Here’s the truth: your IT security is only as strong as its weakest link. That’s why you need to choose a managed services provider (MSP) that has an ironclad security program. If you’re going to trust the management of your mission-critical IT infrastructure to an MSP, you need to make sure that they have the monitoring platform, policies, processes and training in place to keep your systems and data secure. Otherwise, you’re exposing yourself – and your customers – to unacceptable risks.
Security Certifications Are Critical
Don’t take security on faith. If an MSP says that they offer robust security, tell them to prove it. The best way to do this is to demand security certifications – proof of compliance with established security standards and best practices. To get these certifications, an MSP has to undergo rigorous third-party audits – giving you independent confirmation that the MSP is doing what they say they’re doing.
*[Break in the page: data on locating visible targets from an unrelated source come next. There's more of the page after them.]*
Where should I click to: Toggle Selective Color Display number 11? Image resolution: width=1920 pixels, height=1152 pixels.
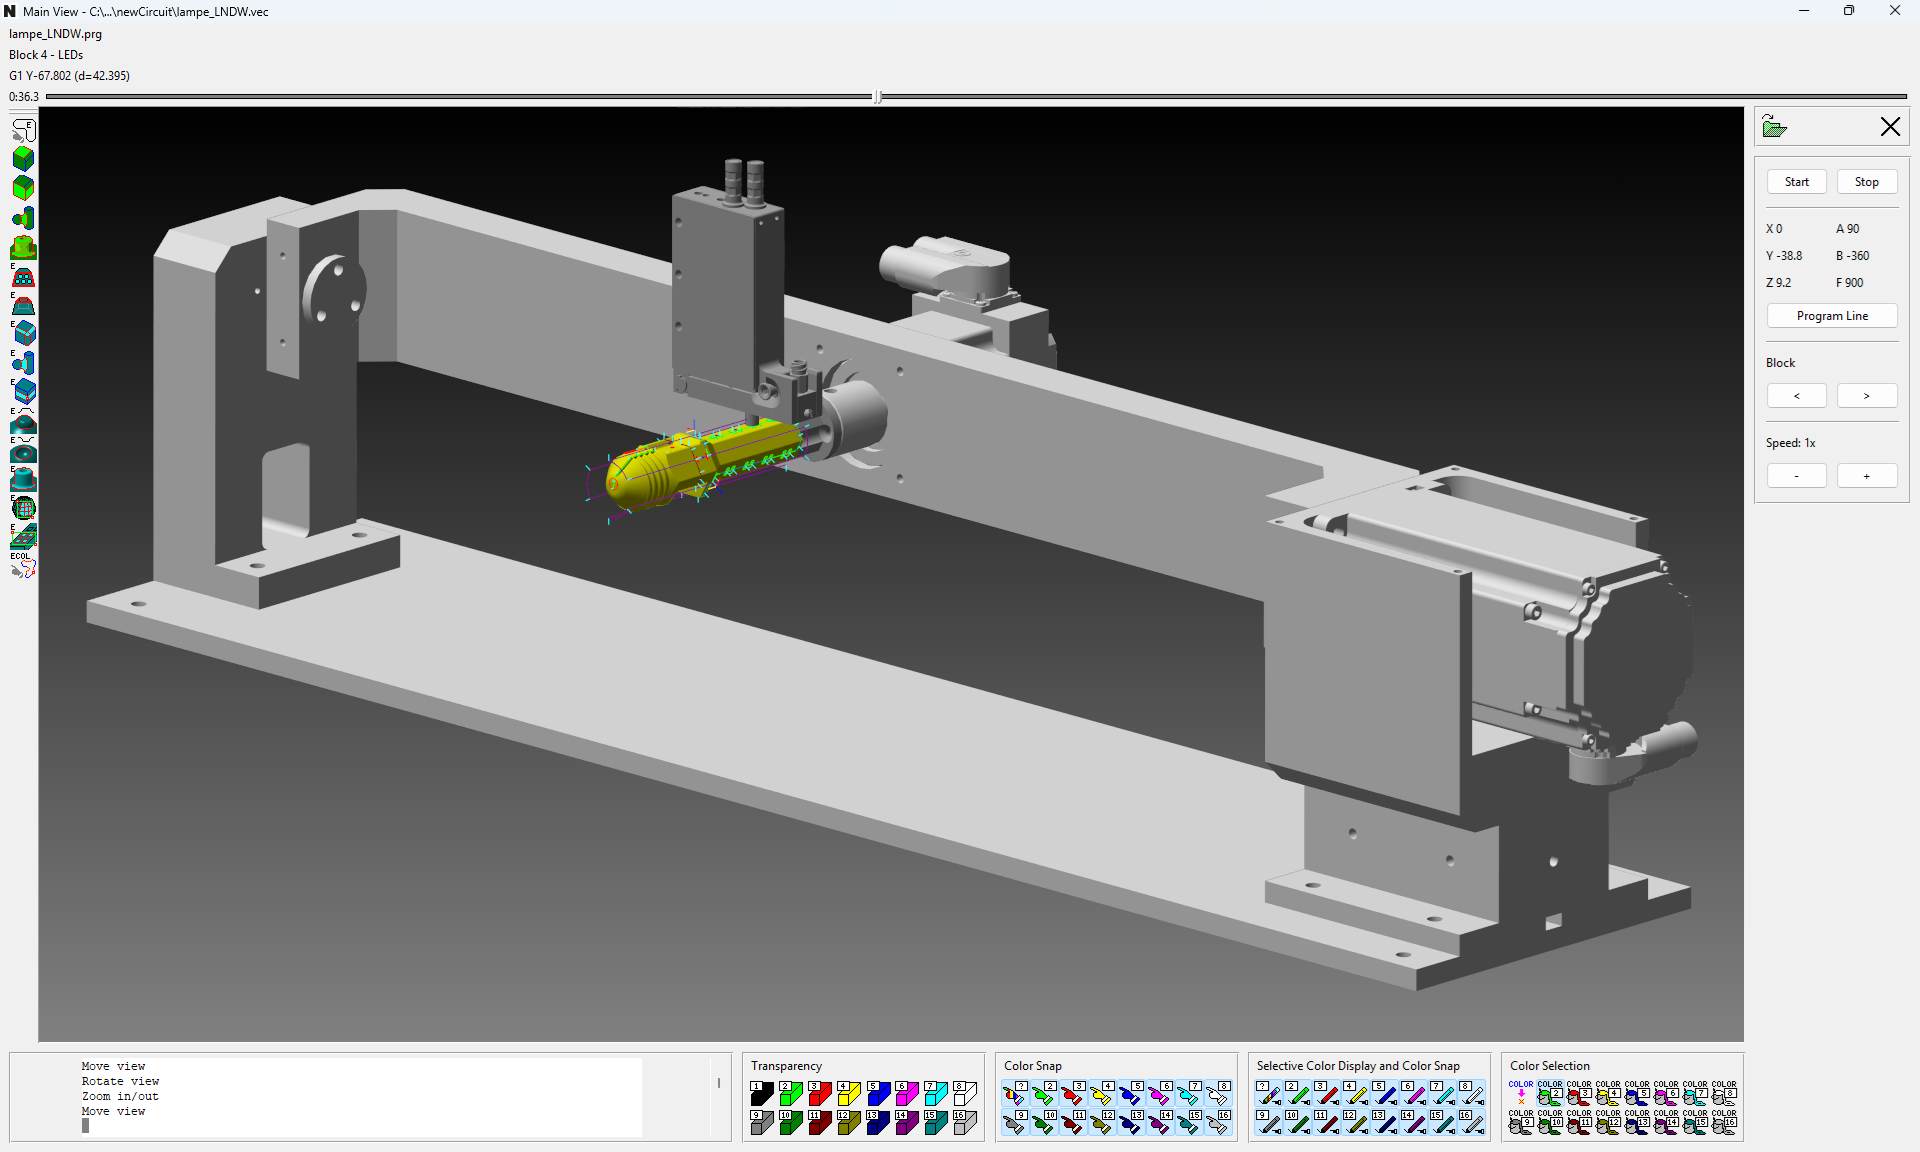[x=1326, y=1123]
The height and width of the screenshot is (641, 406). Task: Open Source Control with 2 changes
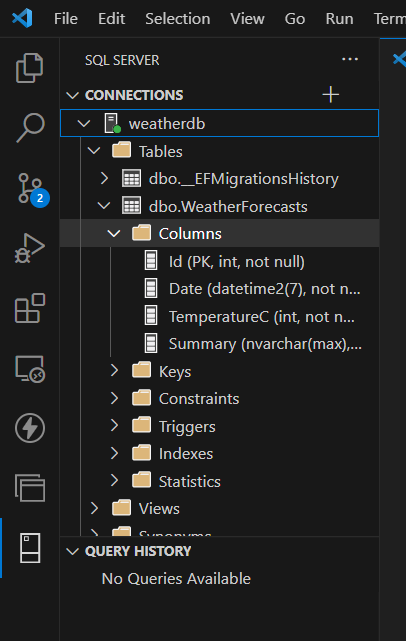coord(32,189)
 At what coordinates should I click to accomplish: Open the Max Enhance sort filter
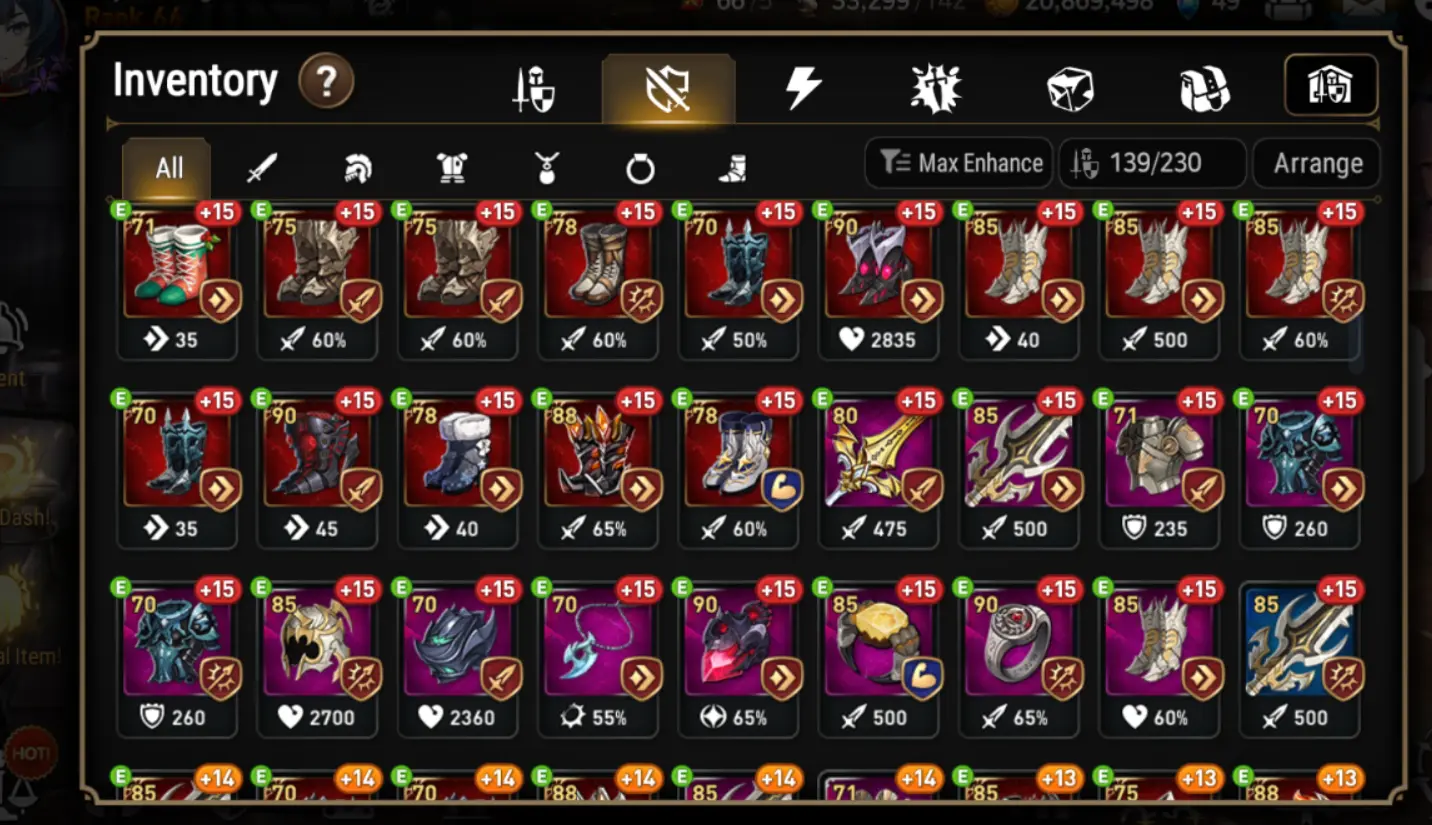959,163
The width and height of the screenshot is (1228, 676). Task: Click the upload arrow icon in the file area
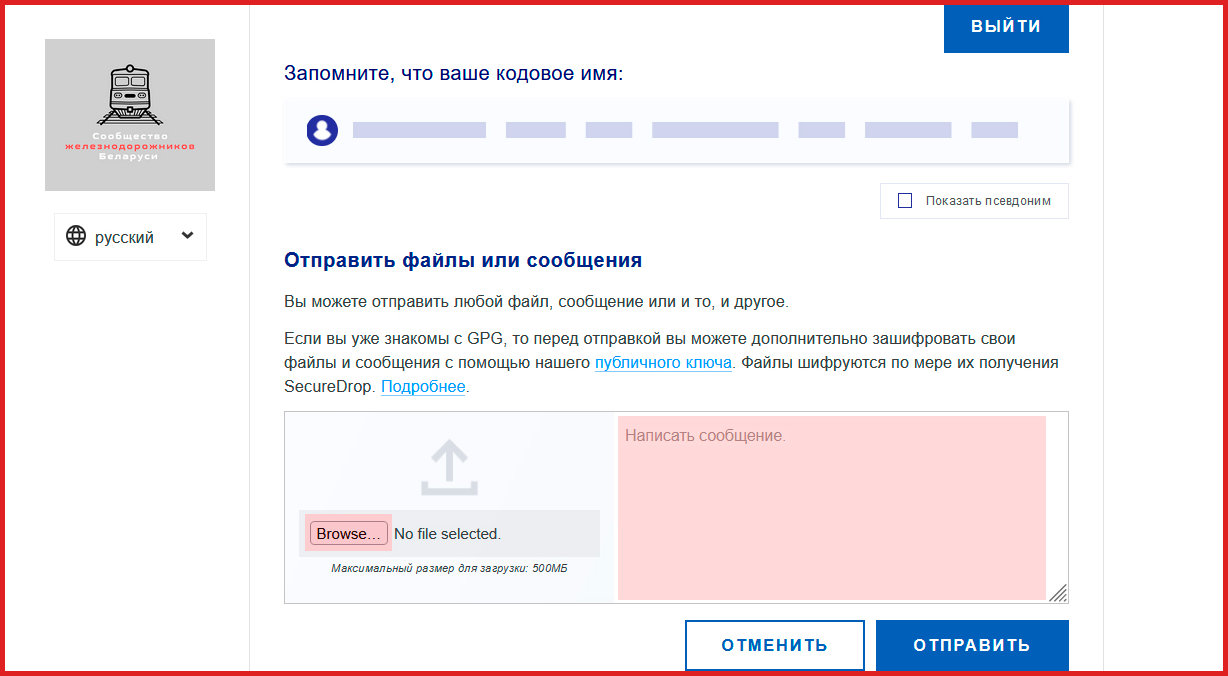pyautogui.click(x=449, y=469)
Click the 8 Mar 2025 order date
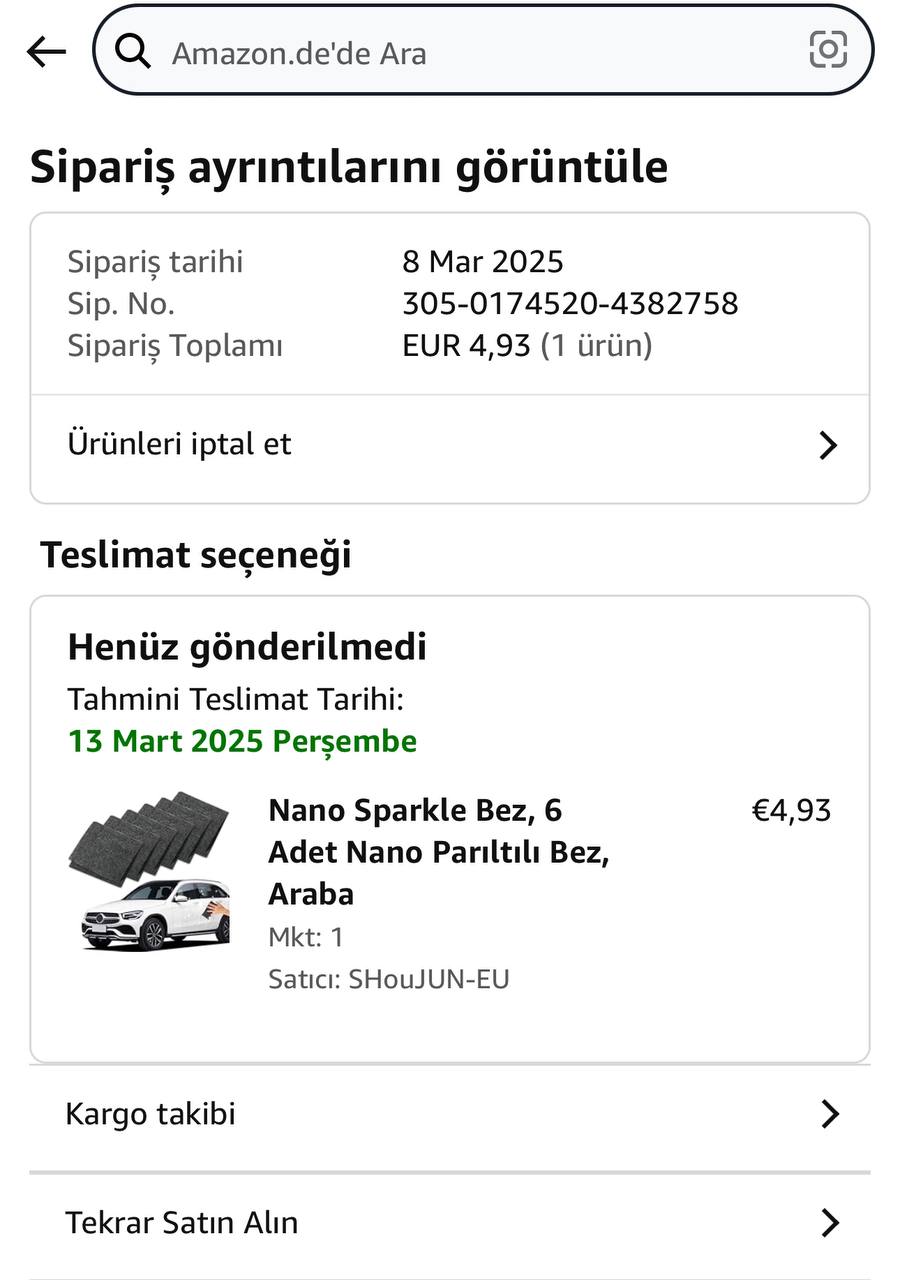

Consider ISO/IEC 27001:2013. This international standard provides a comprehensive framework for information security, identifying more than 100 controls to monitor and manage risk. These controls address key areas such as information security policies, physical security, system security, operations security, access control, human resources, business continuity and supplier relationships. And these controls don’t just focus on preventing security issues – they also make sure that security incidents are handled effectively when they occur.
Driving Continuous Security Improvement
To become ISO 27001 certified, an MSP must pass an initial certification audit – and then undergo recertification every three years. In between full audits, the MSP is subject to regular surveillance visits by the auditor. This ensures that the MSP is complying with their established controls – and that they are continually improving their information security management capabilities.
In other words, security certifications are your assurance that an MSP has a best-practice security model for the services they deliver – and that they are evolving the security program to respond to new threats and risks as they emerge.
Security is an Investment
Let’s be clear. It costs an MSP a lot of money to obtain and maintain security certifications. It’s not just about audits – it’s about implementing a far-reaching information security management system (ISMS) that permeates every aspect of the MSP’s business. That takes commitment and resources – and this investment is reflected in the price of the services they deliver. However, you can’t afford to partner with an MSP if they don’t have a certified security system – the risk is just too high. Ask yourself how much a data breach would cost you – not just recovering from the breach, but also dealing with the legal consequences and damage to your reputation. The choice is obvious.
A Sign of Organizational Maturity
Security certifications aren’t just about having an effective information security management system. They are also a compelling indicator of organizational maturity. If an MSP has a well-defined security model, they are likely to have strong operational processes as well. That translates directly into better business service availability and performance – which should be the number one reason why you choose an MSP.
Which Certifications Should You Look for?
ISO 27001 is crucial. However, if you’re in the healthcare industry, choose an MSP that also has a HIPPA-HITECH security attestation – this shows that they have the policies, processes and controls needed to protect medical data privacy. And the value of certifications goes beyond security. For instance, if your organization has to meet Sarbanes-Oxley requirements, ask your service provider for a SSAE-18 SOC 1 Type 2 report – this demonstrates that they have effective internal controls in place to secure your financial reporting system as required by SOX.
Optanix Continues to Lead in IT Operations Security
At Optanix, we’re committed to information security – and we have an unmatched track record of managing IT environments with the most demanding security requirements in the world. That’s why we’re proud to announce our recent recertification for ISO 27001 and HIPAA-HITECH security, as well as SSAE-18 SOC 1 Type 2. Our systematic, proactive approach safeguards customer data and is backed up by controls that span every layer of service delivery.
This commitment goes beyond security certifications. The Optanix Platform is architected from the ground up to deliver data security. As part of our security model, the Optanix Platform adapts seamlessly to a customer’s existing security policies and resides securely within their firewall – ensuring that no sensitive data leaves the customer’s network. And, as threats continue to evolve, we continue to enhance the Optanix Platform to deliver the robust security that our partners and customers demand.